• [DATA SHOWN]:
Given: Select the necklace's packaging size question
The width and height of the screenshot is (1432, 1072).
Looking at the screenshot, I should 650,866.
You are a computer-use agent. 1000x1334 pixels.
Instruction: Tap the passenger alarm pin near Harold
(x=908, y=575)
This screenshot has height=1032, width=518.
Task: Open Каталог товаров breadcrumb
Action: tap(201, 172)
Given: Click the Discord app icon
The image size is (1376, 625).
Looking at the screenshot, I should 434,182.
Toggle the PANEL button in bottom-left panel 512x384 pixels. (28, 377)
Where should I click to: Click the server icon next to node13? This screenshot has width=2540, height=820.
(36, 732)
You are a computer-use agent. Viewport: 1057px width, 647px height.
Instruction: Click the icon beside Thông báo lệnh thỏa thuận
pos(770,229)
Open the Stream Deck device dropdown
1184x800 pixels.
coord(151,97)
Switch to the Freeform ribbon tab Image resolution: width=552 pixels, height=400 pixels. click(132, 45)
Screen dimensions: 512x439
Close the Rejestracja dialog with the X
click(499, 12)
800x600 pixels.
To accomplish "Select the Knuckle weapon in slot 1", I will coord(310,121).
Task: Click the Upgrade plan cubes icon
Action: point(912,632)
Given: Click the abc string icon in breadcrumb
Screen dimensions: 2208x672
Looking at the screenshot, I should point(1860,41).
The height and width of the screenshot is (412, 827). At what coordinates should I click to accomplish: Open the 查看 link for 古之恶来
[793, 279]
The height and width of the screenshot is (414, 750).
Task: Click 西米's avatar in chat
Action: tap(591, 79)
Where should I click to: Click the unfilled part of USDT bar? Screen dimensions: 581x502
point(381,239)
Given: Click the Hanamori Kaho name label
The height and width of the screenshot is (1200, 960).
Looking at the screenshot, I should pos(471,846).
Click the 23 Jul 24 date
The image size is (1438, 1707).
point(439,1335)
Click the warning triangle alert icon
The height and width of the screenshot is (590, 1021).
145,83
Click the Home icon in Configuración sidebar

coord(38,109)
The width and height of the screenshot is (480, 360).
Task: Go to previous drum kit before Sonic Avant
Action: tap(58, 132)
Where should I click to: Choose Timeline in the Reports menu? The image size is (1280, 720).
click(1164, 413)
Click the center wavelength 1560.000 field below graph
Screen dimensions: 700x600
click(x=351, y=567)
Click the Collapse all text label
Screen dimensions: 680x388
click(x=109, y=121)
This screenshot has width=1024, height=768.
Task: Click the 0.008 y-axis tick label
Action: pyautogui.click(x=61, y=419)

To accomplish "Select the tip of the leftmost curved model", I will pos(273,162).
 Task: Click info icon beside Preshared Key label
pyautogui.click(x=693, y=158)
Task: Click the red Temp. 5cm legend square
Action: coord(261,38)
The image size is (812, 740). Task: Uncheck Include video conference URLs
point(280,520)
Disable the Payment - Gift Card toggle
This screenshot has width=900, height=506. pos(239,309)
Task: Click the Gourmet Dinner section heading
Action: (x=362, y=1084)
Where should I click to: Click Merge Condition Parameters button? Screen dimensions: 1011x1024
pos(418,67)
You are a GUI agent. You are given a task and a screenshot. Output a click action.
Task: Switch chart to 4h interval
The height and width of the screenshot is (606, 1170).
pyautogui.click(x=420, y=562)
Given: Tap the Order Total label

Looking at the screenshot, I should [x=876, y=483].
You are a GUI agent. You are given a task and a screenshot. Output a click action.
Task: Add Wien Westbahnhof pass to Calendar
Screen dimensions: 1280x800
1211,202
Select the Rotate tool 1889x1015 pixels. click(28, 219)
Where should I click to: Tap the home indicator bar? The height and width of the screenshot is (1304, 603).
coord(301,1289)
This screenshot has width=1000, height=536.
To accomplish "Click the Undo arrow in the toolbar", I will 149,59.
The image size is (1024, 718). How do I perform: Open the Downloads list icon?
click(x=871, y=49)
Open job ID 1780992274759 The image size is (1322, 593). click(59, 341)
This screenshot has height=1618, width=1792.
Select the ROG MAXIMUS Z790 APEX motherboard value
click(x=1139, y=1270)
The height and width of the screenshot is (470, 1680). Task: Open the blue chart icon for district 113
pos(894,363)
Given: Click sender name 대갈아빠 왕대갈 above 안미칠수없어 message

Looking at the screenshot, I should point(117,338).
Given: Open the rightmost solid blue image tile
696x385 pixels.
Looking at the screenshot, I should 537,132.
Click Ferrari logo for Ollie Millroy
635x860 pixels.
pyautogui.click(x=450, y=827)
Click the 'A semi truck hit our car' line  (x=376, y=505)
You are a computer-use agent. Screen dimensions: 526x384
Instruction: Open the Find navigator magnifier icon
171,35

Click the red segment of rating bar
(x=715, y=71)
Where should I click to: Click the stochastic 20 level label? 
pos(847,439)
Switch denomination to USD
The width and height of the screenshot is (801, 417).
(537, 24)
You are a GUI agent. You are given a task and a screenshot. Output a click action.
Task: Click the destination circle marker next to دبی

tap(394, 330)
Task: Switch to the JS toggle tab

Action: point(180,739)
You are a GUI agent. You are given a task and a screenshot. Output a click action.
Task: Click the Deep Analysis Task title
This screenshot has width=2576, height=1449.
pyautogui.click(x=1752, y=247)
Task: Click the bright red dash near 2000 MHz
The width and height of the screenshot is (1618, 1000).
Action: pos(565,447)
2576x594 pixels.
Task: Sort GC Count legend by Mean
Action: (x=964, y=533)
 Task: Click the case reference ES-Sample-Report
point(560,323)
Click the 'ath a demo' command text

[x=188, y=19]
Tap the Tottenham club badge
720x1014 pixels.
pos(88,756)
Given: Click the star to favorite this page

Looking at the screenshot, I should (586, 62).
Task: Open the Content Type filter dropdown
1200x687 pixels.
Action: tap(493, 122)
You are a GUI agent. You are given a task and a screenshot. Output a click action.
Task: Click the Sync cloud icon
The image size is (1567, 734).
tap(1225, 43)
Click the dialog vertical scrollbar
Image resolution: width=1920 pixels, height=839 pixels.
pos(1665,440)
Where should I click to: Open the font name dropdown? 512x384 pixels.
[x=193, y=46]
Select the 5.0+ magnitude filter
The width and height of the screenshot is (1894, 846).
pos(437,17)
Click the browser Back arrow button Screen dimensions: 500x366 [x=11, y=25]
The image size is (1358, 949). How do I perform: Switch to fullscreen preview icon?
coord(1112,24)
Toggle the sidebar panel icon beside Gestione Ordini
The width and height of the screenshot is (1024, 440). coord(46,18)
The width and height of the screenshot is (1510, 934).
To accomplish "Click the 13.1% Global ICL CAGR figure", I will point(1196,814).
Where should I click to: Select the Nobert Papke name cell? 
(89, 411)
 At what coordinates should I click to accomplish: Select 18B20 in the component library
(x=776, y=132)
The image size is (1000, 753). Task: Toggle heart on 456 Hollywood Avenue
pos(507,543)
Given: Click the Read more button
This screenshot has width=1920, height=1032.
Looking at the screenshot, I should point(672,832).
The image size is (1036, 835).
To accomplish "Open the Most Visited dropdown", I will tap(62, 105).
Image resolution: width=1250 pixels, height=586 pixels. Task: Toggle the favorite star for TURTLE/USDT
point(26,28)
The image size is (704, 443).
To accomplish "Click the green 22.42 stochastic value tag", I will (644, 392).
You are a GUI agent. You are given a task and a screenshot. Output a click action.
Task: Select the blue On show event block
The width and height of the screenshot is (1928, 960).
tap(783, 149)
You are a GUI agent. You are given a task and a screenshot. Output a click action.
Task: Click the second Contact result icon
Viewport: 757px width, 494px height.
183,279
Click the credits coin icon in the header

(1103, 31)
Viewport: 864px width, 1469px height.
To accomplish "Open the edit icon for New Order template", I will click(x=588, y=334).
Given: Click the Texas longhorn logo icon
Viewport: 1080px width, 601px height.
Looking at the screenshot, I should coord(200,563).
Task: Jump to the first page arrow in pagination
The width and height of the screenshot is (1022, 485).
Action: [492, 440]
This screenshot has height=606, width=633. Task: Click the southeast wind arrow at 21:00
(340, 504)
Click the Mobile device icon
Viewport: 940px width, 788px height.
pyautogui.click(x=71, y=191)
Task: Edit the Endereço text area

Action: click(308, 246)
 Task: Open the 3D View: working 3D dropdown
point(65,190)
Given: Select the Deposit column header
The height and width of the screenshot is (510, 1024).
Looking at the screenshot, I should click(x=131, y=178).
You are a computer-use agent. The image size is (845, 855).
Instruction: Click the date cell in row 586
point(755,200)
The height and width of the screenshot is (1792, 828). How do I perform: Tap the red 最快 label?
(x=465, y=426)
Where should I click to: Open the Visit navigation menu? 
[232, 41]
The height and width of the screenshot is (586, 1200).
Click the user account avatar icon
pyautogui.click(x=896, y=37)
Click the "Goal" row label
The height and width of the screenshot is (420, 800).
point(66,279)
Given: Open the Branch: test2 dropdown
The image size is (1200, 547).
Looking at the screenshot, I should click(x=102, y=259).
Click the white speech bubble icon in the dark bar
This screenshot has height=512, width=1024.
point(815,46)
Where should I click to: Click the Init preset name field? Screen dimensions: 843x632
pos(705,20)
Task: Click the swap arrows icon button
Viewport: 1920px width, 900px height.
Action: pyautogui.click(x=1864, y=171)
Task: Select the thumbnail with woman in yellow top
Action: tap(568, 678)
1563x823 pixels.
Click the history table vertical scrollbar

• [TASK INSTRUCTIONS]: Each line from the start of the records through the line holding "Open the Stream Deck device dropdown" must be returned exactly; nothing else belongs in the answer.

• [ANSWER SPACE]:
Given: Select the necklace's packaging size question
The width and height of the screenshot is (1432, 1072).
Looking at the screenshot, I should 650,866.
You are a computer-use agent. 1000x1334 pixels.
Instruction: Tap the passenger alarm pin near Harold
(x=908, y=575)
This screenshot has height=1032, width=518.
Task: Open Каталог товаров breadcrumb
Action: tap(201, 172)
Given: Click the Discord app icon
The image size is (1376, 625).
Looking at the screenshot, I should 434,182.
Toggle the PANEL button in bottom-left panel 512x384 pixels. (28, 377)
Where should I click to: Click the server icon next to node13? This screenshot has width=2540, height=820.
(36, 732)
You are a computer-use agent. Viewport: 1057px width, 647px height.
Instruction: Click the icon beside Thông báo lệnh thỏa thuận
pos(770,229)
Open the Stream Deck device dropdown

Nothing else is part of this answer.